The documents reveal that family members have used offshore companies to own three properties in the United Kingdom. One, a flat near Westminster in London, now worth an estimated £1m, was until this summer rented out to a British Member of Parliament, although she did not know who owned it.
The Pandora Papers also show that Muhoho Kenyatta, the president’s younger brother who manages large sections of the family’s businesses, owned an offshore company with a portfolio of cash, stocks and bonds worth $31.6m in 2016.
Other documents in the leak show a foundation set up in Panama in 2003 for the president’s now 88 year old mother, “Mama” Ngina Kenyatta. Upon her death, all the assets held in the foundation were to pass to her son, Uhuru.
The Pandora Papers contain only a handful of clues about the purpose of the Kenyattas’ offshore interests or what funds and assets they might have placed in these secretive entities.
One document simply says a company in the British Virgin Islands (BVI) had been set up by Kenyatta family members with “savings from their family and their activities”.

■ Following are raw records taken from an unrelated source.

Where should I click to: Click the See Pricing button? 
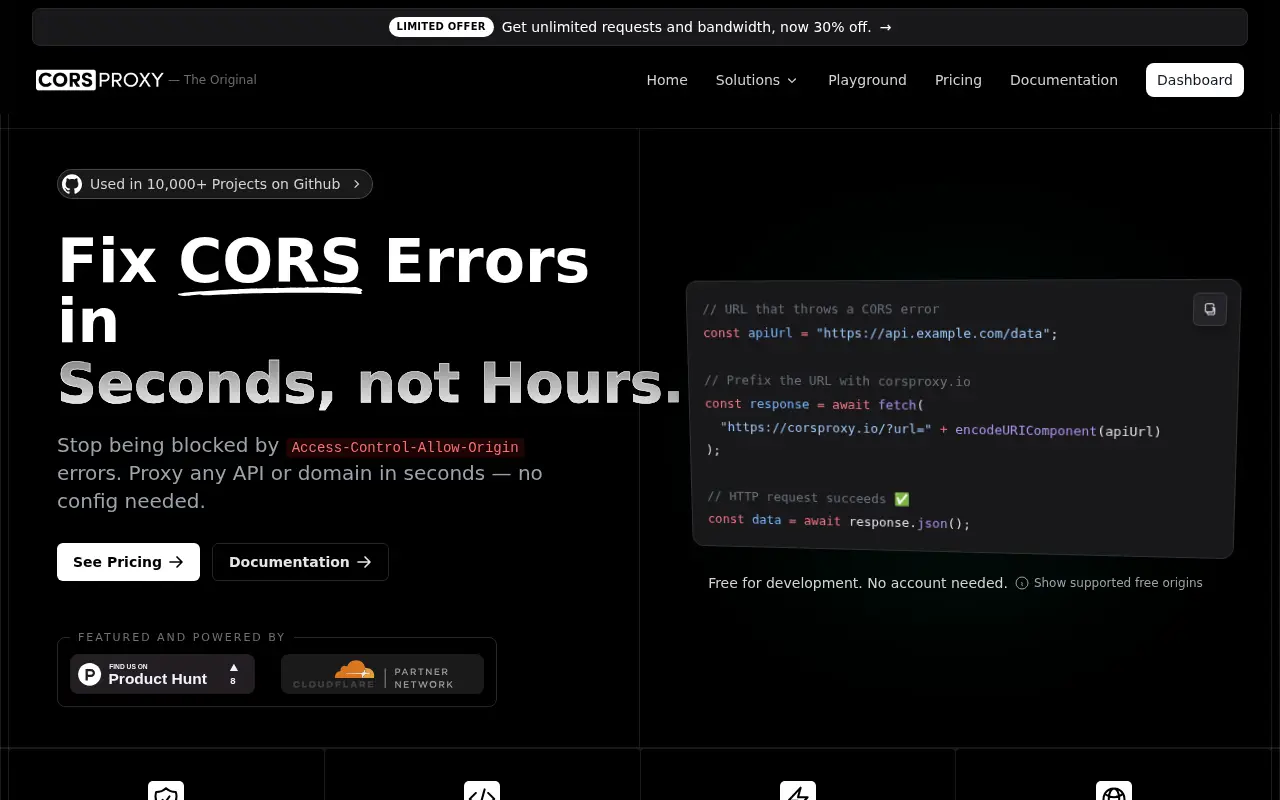pyautogui.click(x=128, y=562)
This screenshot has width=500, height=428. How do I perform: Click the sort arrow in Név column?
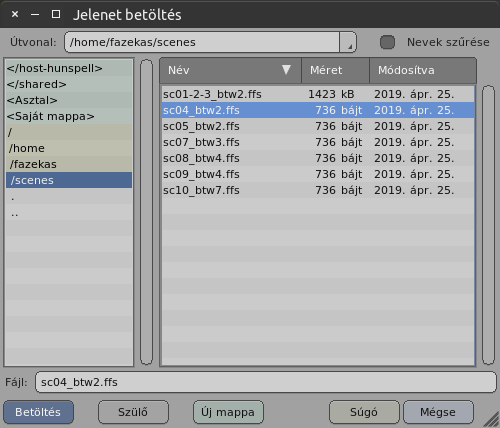286,70
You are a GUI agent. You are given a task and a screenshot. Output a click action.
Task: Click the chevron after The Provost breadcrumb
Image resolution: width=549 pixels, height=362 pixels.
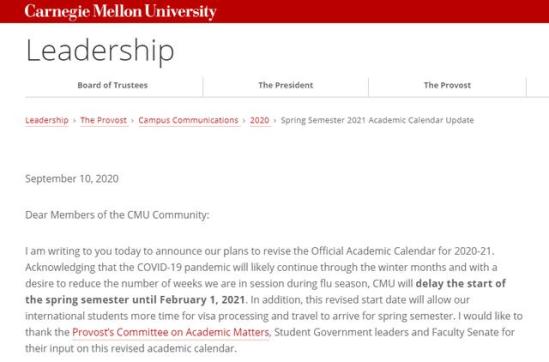133,121
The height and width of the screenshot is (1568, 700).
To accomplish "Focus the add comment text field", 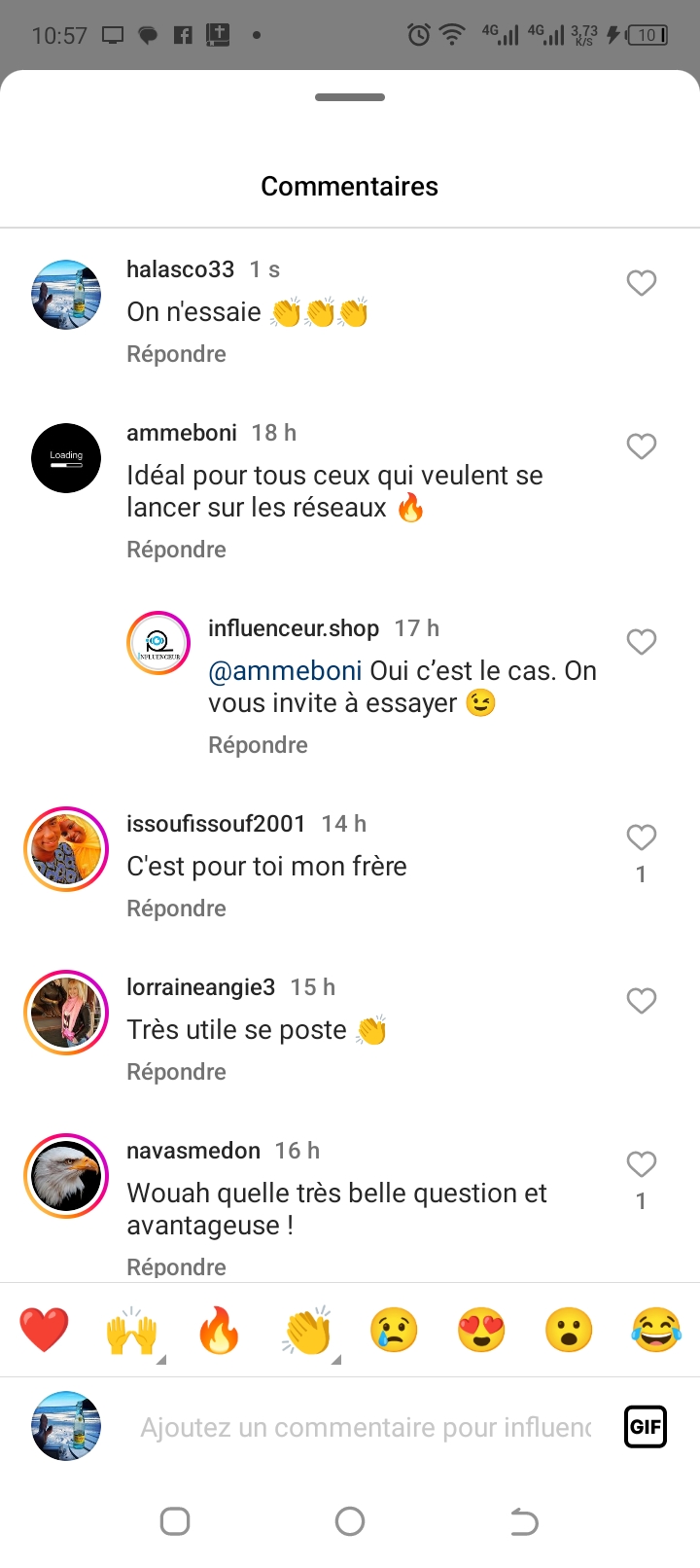I will [366, 1427].
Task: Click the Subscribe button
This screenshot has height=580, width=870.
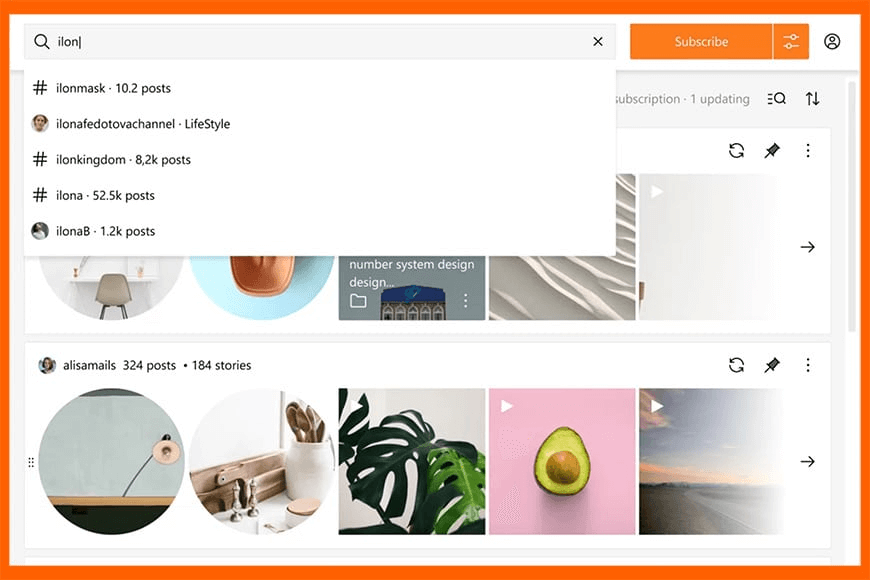Action: (701, 42)
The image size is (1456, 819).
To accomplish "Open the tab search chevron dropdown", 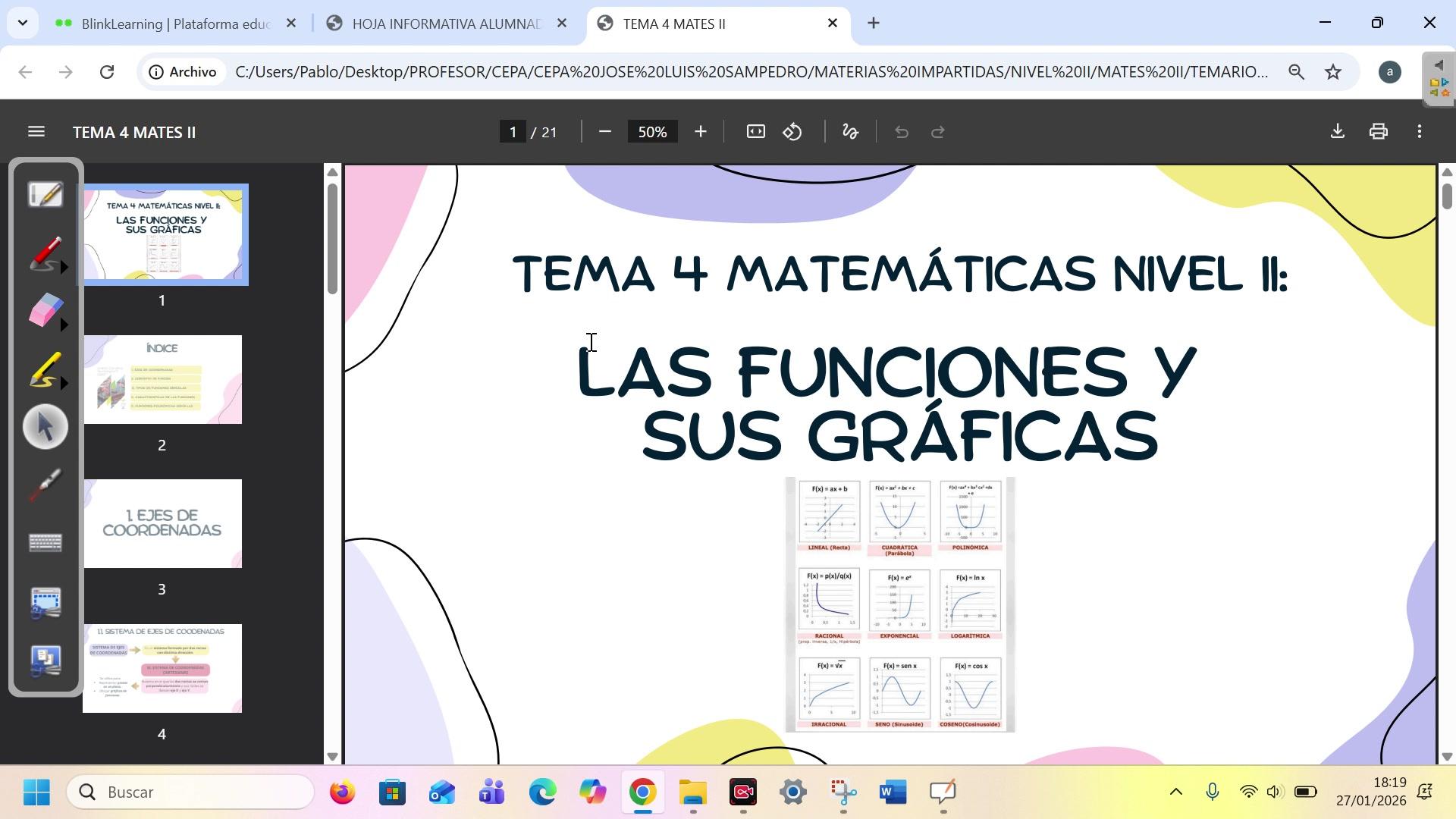I will pos(23,24).
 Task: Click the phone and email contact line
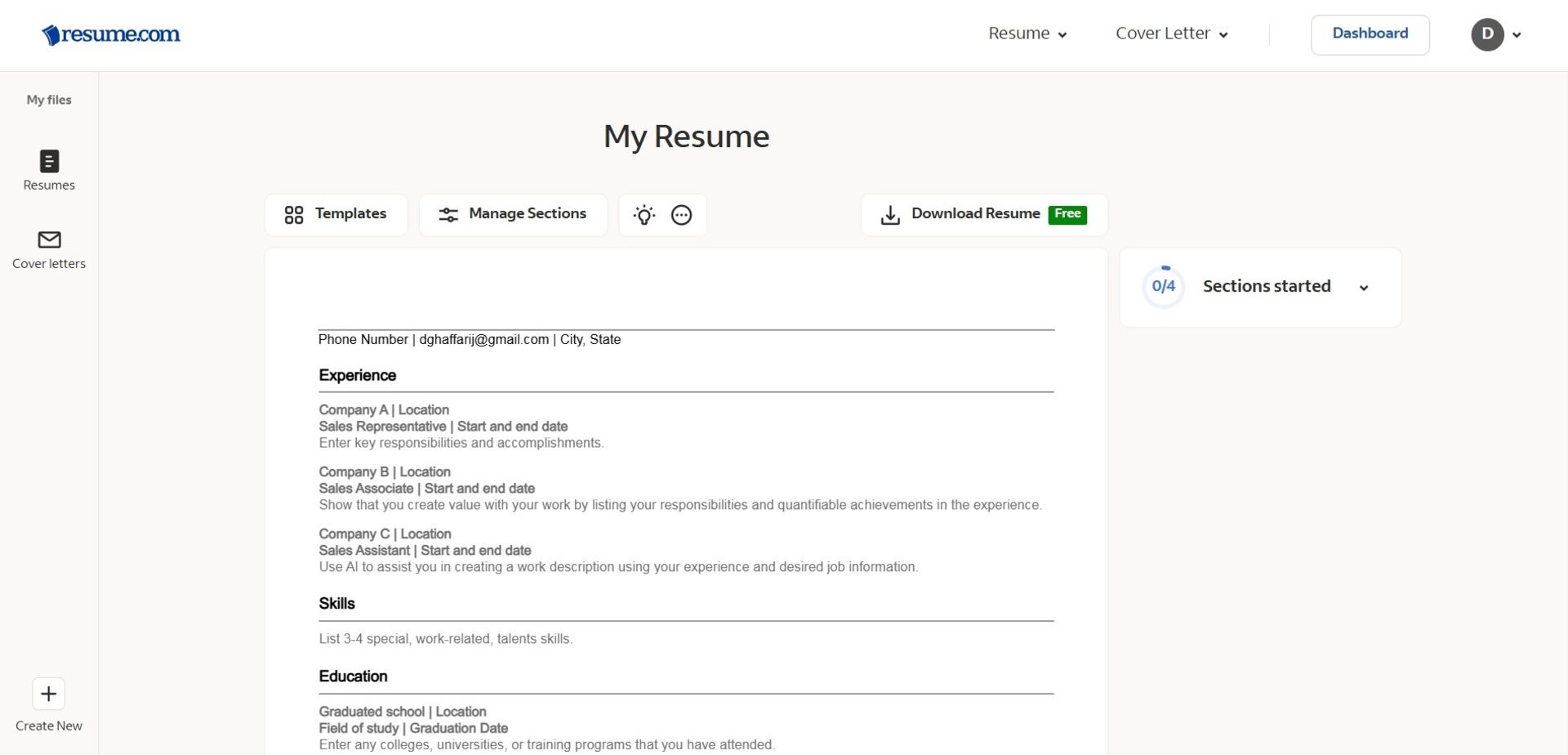coord(469,339)
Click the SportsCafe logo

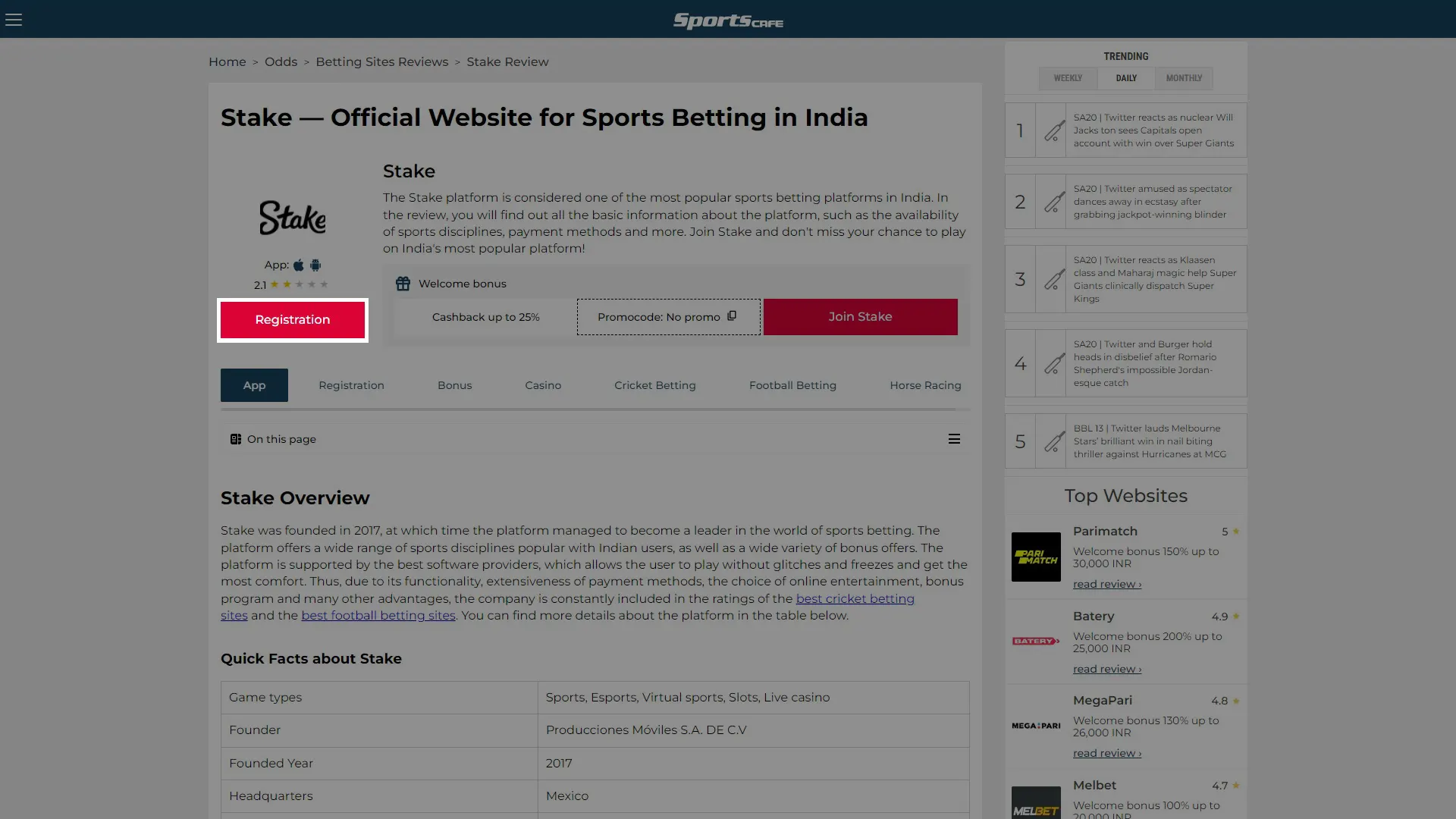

In 2018, President Kenyatta (pictured below in Nairobi last week) was asked about his family wealth during an interview on the BBC’s Hardtalk programme. He said: “I have always stated, what we own, what we have, is open to the public. As a public servant, I am supposed to make my wealth known and we declare every year.
The Pandora Papers also show that Muhoho Kenyatta, the president’s younger brother who manages large sections of the family’s businesses, owned an offshore company with a portfolio of cash, stocks and bonds worth $31.6m in 2016
“And I have always said: ‘If there is an instance where somebody can say that what we have done or obtained has not been legitimate,’ say so: we are ready to face any court.”
Jack Blum, an American financial crime lawyer and former staffer on the U.S. Senate Foreign Relations Committee, said: “If you see that a prominent political family has set up offshore arrangements it certainly would pique one’s interests. You would really have to begin to investigate further because the question would be: Have state assets… been moved and used for the benefit of the individuals involved?”
However, Blum added: “Now, can we say with certainty that the simple use of [offshore companies] is evidence of some kind of criminal activity? I would have to say ‘No’. You have to do a lot more work.”
The Pandora Papers show no evidence that state assets have been stolen or hidden in offshore entities controlled by the Kenyattas.
We tried to contact President Uhuru Kenyatta, his brother Muhoho, his mother Ngina and all relevant members of the Kenyatta family, as well as the president’s office in Nairobi. We asked why they had set up complex corporate structures in some of the world’s top secrecy havens, how much money they had taken offshore and where that money came from. We also asked whether they still used the entities and if so what assets they currently contain.
No-one acknowledged or responded to our letters, emails, phone calls and texts.
There is nothing unlawful about using secrecy structures or making overseas investments. Many wealthy families choose to spread their investments overseas, particularly when their home country faces political or economic turmoil. This is known as capital flight.
However, capital flight — whether lawful and illicit — often drains local investment and increases inequality.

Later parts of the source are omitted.